Tampilkan postingan dengan label penginjil pertama di Minahasa. Tampilkan semua postingan
Tampilkan postingan dengan label penginjil pertama di Minahasa. Tampilkan semua postingan

Jumat, 15 Februari 2013

Mengenal RIEDEL dan SCHWARZ


Foto. Diolah Mimbar.online dari Majalah Waleta Minahasa
 ~ JOHANN FRIEDRICH RIEDEL ~

Lahir di Erfurt Jerman 1798; mulanya sebagai tukang jahit. Pada tahun  1822 (umur 23 tahun) mulai bergabung dengan Zending. Setelah dididik di Jaenicke, berangkat ke tanah Hindia Belanda (23 Nopember 1829). Pada 12 Juni 1831 melalui Ambon tiba di Kema. Sesuadah belajra bahasa makatana beberapa bulan di Manado dibimbing oleh pendeta Hellendoorn, ia mulai berkarya di Tondano sejak 14 Oktober 1831.
Dr. Kruijf menulis bahwa Riedel datang di Tondano yang masih merupakan perkampungan baru bagi orang-orang pindahan dari kampung di atas air tahun 1809 sesudah perang di Danau Tondano (di Minawanua).

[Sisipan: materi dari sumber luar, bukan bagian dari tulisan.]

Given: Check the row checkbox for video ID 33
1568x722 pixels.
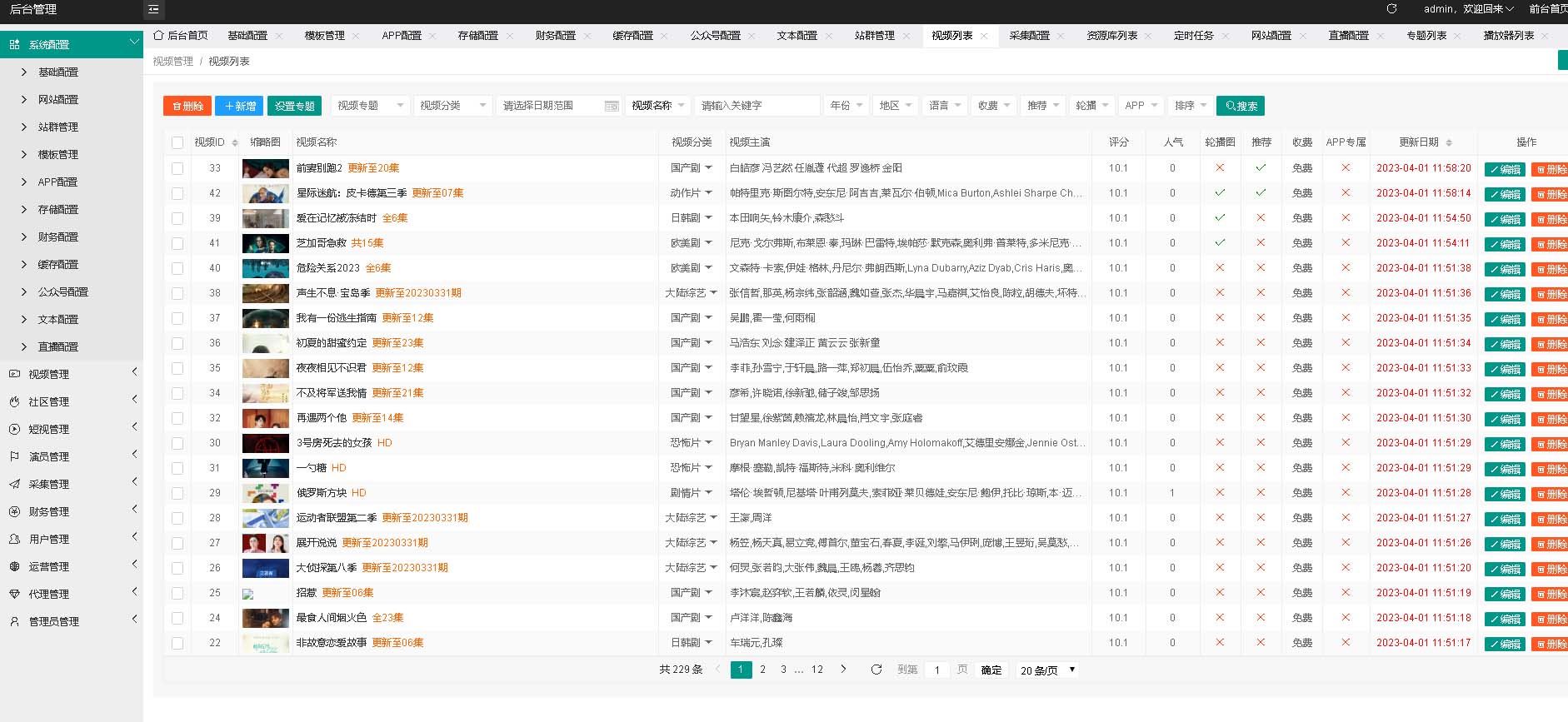Looking at the screenshot, I should pyautogui.click(x=177, y=168).
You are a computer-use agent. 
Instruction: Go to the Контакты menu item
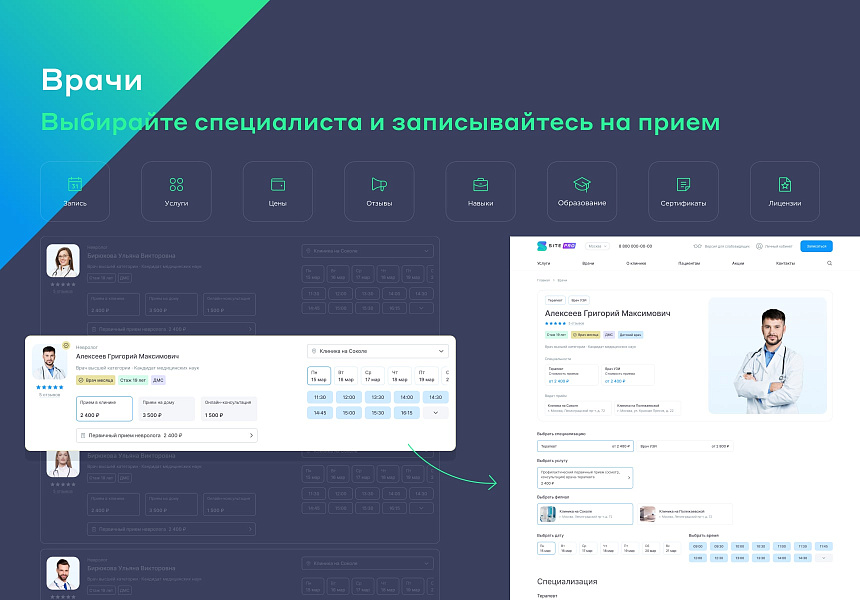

Belum ada rumah tetap baginya, kecuali rumah yang dipinjamkan pemerintah. Terdapat sebuah gereja kayu kecil, jemaat berjumlah 200 orang. Pada hari minggu hanya sepersepuluhnya yang hadir di gereja. Kebanyakn masih tinggal dalam gubuk di ladang-ladang padi. Kebanyak belum mengerti apa itu hari minggu.


Foto. Diolah Mimbar.online dari Majalah Waleta Minahasa


 ~ JOHANN GOTTLIEB SCHWARZ ~

Lahir di Koningsbergen Jennan, 21 April 1800; mula-mula sebagai tukang sepatu. Pada tahun 1822, bersama-sama dengan Riedel dididik di Jaenicke, lalu pada 1827 keduanya ke Rotterdam.
Pada 23 Nopember 1829 bertolak ke Hindia Belanda dan tiba di Ambon 7 Januari 1832. Setelah belajar bahasa daerah beberapa bulan di Manado, ia diajak pendeta Hellendoorn ke Langowan dan sekitarnya untuk mencari tempat cocok untuk dijadikan pos. Walau memilih Langowan namun untuk sementara waktu harus tinggal di Kakas.
Pada tahun-tahun awal ia mendapat perlawanan dari ulama-ulama (Walian) Alifuru yang diam-diam disokong oleh Mayoor Langowan. Setelah Mayoor tersebut dipecat pemerintah, karya pendeta Schwarz mulai berkembang.  Terlebih setelah pemerintah melarang semua peranan  para walian.